◆ 記述課題 ◆
A - このページについて、次の問いに答えてください。
(i) 東京都議選で全員当選した自民党の候補者は何人ですか?
(ii) 民主党には政権を取る前まで何の可能性があったとされていますか?
(iii) 憲法改正などへの懸念が現実的な問題になるのは、衆参でどれだけの多数派勢力を得た場合ですか?
B - このページの「円高を是正して株価を一時的に」から「治への無関心)の現れである。」までを、両端の語句も含めてそのまま繰り返してください。
C - 次の各文はこのページの内容と合っていますか?それぞれ「はい」か「いいえ」で答え、判断の根拠となる語句をページからそのまま引用してください。
(i) 都議選で民主党は惨敗した。
(ii) アベノミクスには円高を是正したという評価もある。
(iii) 都議選の大勝は、自民党の支持が一挙に高まったことの現れだとされている。

円高を是正して株価を一時的にせよ押し上げた“アベノミクス”の評価もあるが、理想倒れに終わった民主党政権の失策と失望によって、政権を取る前までは二大政党制の可能性があった『民主党』自身が自滅した恰好になった。

東京都議選:自民59人全員当選 第1党奪還 民主惨敗

都議選の大勝は自民党の支持が一挙に高まっているというよりは、少しでも『現実味のある政策・地に足の着いたビジョン』を出しているように見える政党が、もはや自民党しか見当たらなくなり、票を投じたいと思える政党のバライエティが失われたということ(政治への無関心)の現れである。

金融緩和・財政政策によって財政悪化は着実に進むことになるが、株式市場を刺激する以外には実体経済の成長戦略に説得力がないアベノミクスは、長期的には公的債務を積み上げていくつかの株式市場の好況の波を残すだけで失敗する恐れも強い。

自民党中心の保守政権への懸念は、財政再建・国民所得への還元率を無視した経済政策にもあるが、それと合わせて、個人の自由権を軽視して国家全体の秩序・規律の強制力を強めようとする『憲法改正の内容(米国追随の集団安保と権利規制)・人権感覚の低さ・対外政策(中朝の軍事的・領土的脅威論を煽っての防衛費増額)』なども、衆参で3分の2以上の多数派勢力を得た場合には現実的な問題になってくる。

◆ 元資料 ◆
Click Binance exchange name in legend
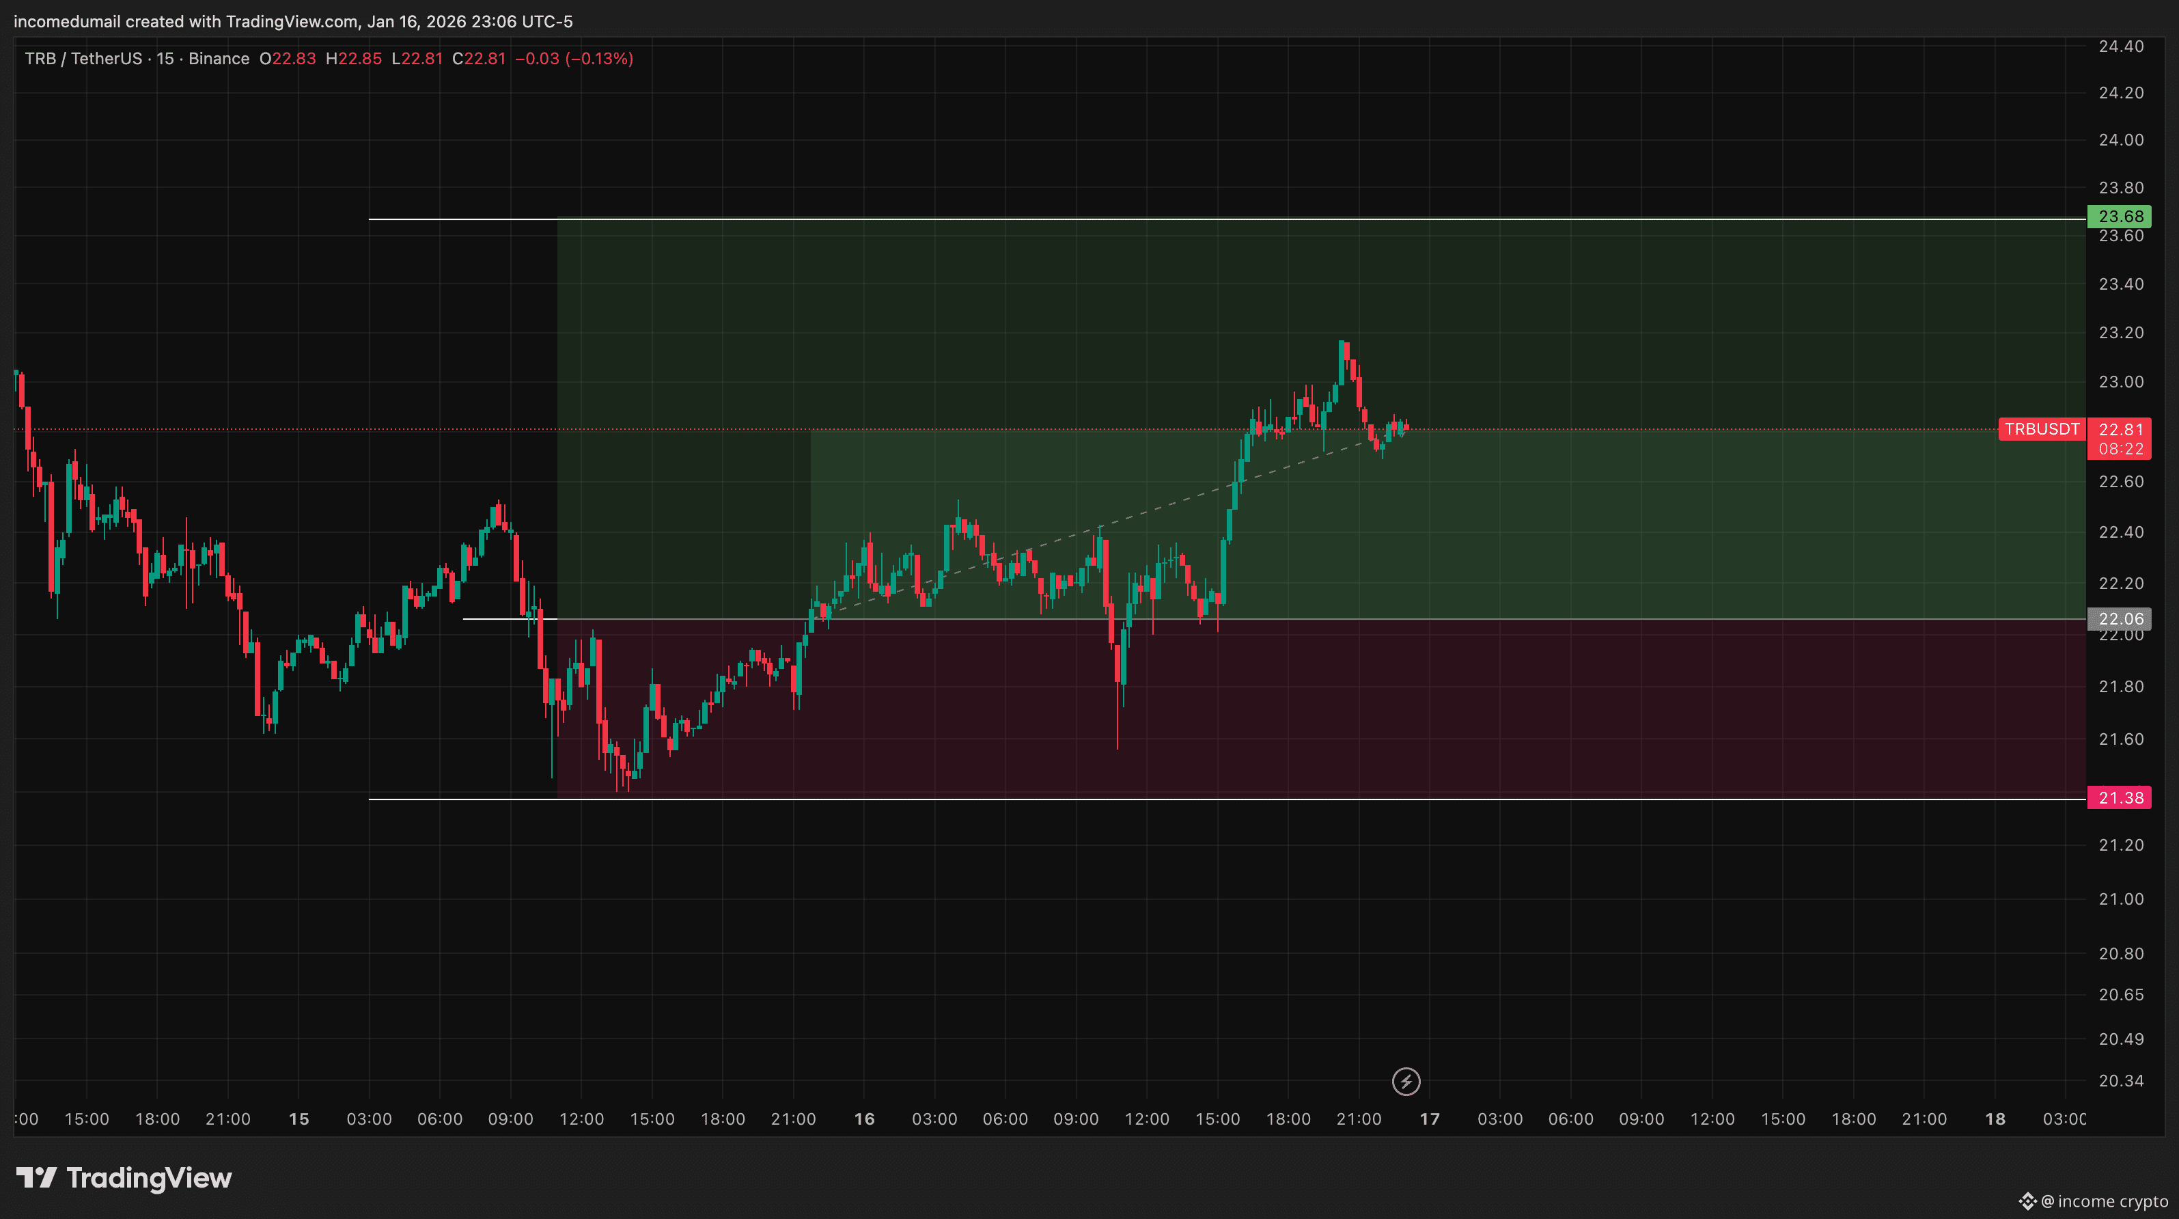Screen dimensions: 2179x1219 pos(218,58)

◆ 課題の解答 ◆
A -
(i) 59人
(ii) 二大政党制の可能性
(iii) 3分の2以上

B -
円高を是正して株価を一時的にせよ押し上げた“アベノミクス”の評価もあるが、理想倒れに終わった民主党政権の失策と失望によって、政権を取る前までは二大政党制の可能性があった『民主党』自身が自滅した恰好になった。

東京都議選:自民59人全員当選 第1党奪還 民主惨敗

都議選の大勝は自民党の支持が一挙に高まっているというよりは、少しでも『現実味のある政策・地に足の着いたビジョン』を出しているように見える政党が、もはや自民党しか見当たらなくなり、票を投じたいと思える政党のバライエティが失われたということ(政治への無関心)の現れである。

C -
(i) はい。「民主惨敗」
(ii) はい。「円高を是正して株価を一時的にせよ押し上げた“アベノミクス”の評価もある」
(iii) いいえ。「都議選の大勝は自民党の支持が一挙に高まっているというよりは」